Weidel promises to revive the economy, reduce migration and roll back climate policies.
Alice Weidel has now officially been nominated as the first ever chancellor candidate of the German far-right party Alternative for Germany (AfD) in the upcoming election.
However, she is unlikely to be able to take the chancellery in practice as other parties have said they will refuse to work with the AfD.
Nevertheless, the political movement AfD, which was founded in 2013, has been receiving increasingly strong approval rates and is currently the second-strongest party in the country after the centre-right Christian Democrats.
The party has been polling between 18% and 19% in nationwide surveys.
“We want to bring Germany forward again. We want to be at the top again, worldwide," Weidel said as she accepted the nomination.
The 45-year-old economist said she would restore the country's ailing economy, reverse its climate-friendly energy transition and severely reduce migration.
Germany is going through one of its worst crises according, to Weidel: "We have 20 years of grand coalitiona and "traffic light" coalitions behind us, and we have crashed. Our country is no longer what it used to be. We were a country with the safest and cheapest energy supply.
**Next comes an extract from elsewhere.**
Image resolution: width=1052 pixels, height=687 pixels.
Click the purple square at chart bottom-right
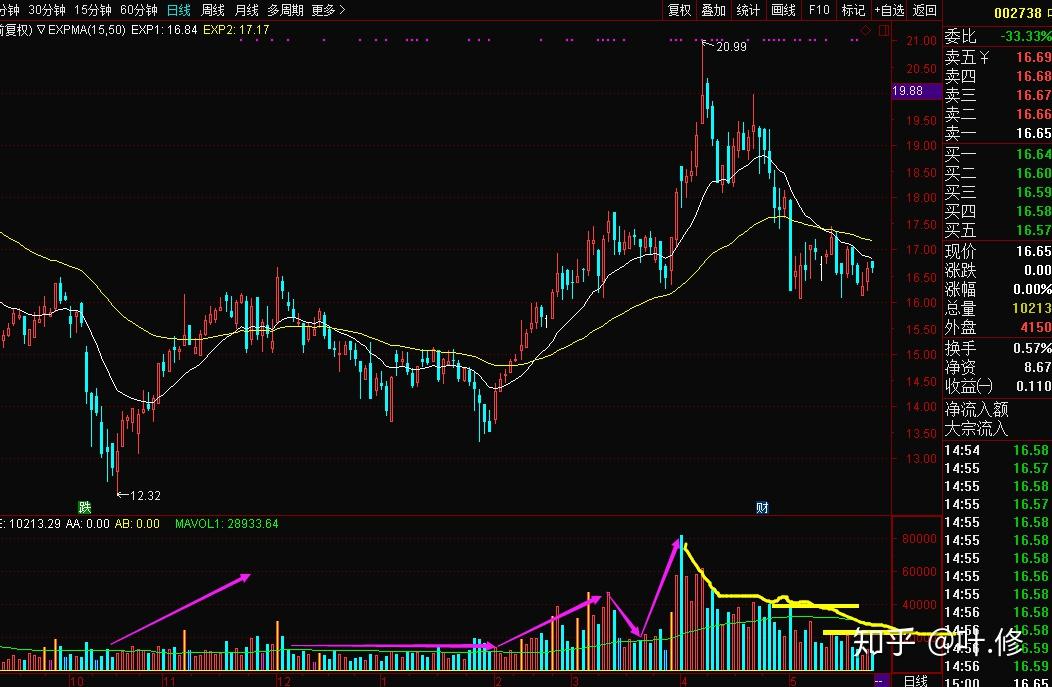[880, 681]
We were a prosperous country that our grandparents and parents had built up......we are no longer there."
Weidel believes irregular migration to Germany is “the source of all evil".
Snap election edges closer
The party's fierce anti-migration stance and revelations about other German far-right movements' plans to deport millions of immigrants and their descendants if they come to power in Germany led to weeks-long protests in the country last winter.
Fast forward a few months, the AfD won a state election in Thuringia for the first time in September of this year.
Current Chancellor Scholz, who leads the country with a minority government, plans to hold a no-confidence vote in parliament on 16 December. If he loses the vote, as is widely expected, it would pave the way for an early election on 23 February next year.
The other candidates expected to run for the chancellery are the incumbent Scholz, with the center-left Social Democrats; Friedrich Merz, with the Christian Democrats; and Robert Habeck, with the Greens.
AfD under investigation
The AFD, meanwhile, remains under investigation by Germany's domestic intelligence agency, the Federal Office for the Protection of the Constitution (BfV). It has been classified by security services as a right-wing extremist group, though the agency has said it will decide on whethe to re-evaluate its status before the end of the year.
Delegates at the AfD national party conference in Riesa will now have to confirm Weidel's candidacy in mid-January 2025 before it is fully confirmed, though that is now considered a formality.
In previous federal elections, the AfD has refrained from putting forward its own candidate for chancellor. However, Weidel has twice been part of a candidate duo for federal elections: once with Alexander Gauland in 2017 and with co-party leader Tino Chrupalla in 2021.